Collection entries:
---------------

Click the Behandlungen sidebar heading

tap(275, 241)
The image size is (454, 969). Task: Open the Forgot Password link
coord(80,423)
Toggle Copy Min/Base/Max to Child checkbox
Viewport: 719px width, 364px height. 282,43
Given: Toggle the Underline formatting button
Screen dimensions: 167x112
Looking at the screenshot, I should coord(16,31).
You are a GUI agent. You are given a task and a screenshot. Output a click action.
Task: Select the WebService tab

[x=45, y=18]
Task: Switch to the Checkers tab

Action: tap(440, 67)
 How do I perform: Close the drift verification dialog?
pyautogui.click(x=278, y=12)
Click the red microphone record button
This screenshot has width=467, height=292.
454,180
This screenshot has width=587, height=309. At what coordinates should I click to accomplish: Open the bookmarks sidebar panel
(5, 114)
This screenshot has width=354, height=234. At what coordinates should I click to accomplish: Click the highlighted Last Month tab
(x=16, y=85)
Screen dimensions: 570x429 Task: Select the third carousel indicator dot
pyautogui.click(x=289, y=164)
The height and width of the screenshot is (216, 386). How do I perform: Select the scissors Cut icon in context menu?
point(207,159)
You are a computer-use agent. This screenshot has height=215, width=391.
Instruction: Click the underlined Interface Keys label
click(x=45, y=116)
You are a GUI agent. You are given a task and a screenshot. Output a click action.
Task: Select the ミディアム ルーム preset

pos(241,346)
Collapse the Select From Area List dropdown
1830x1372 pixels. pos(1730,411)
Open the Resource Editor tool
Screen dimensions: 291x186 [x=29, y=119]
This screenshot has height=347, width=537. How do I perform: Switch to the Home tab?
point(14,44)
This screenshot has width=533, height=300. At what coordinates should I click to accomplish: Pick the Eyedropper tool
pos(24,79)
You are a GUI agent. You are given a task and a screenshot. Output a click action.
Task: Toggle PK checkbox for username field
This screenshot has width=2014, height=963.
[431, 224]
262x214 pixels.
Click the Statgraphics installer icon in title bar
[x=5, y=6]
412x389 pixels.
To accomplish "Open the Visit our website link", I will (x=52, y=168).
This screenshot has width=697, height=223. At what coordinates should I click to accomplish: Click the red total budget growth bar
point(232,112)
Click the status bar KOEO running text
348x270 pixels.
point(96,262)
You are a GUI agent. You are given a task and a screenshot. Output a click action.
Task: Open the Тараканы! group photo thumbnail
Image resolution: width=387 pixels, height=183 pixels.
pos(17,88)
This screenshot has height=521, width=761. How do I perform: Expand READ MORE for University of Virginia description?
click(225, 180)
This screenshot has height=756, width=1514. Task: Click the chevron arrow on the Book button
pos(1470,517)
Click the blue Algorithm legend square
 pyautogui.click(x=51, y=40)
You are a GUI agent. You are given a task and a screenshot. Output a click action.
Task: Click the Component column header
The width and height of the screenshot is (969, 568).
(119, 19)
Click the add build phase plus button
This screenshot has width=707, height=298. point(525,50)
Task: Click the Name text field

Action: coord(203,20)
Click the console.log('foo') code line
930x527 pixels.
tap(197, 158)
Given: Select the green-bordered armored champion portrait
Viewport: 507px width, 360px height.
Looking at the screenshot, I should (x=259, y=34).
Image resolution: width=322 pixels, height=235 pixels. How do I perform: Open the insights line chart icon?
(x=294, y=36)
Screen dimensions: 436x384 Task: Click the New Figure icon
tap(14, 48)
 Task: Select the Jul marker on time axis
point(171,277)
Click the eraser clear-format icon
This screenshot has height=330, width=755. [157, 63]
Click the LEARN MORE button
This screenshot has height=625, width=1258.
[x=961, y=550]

---------------

(Your objective) Extract every line from the one containing "Image resolution: width=322" to the end of the entries, including both of those lines, exactly as given and with nothing added.

(Solution for this task)
Image resolution: width=322 pixels, height=235 pixels. How do I perform: Open the insights line chart icon?
(x=294, y=36)
Screen dimensions: 436x384 Task: Click the New Figure icon
tap(14, 48)
 Task: Select the Jul marker on time axis
point(171,277)
Click the eraser clear-format icon
This screenshot has height=330, width=755. [157, 63]
Click the LEARN MORE button
This screenshot has height=625, width=1258.
[x=961, y=550]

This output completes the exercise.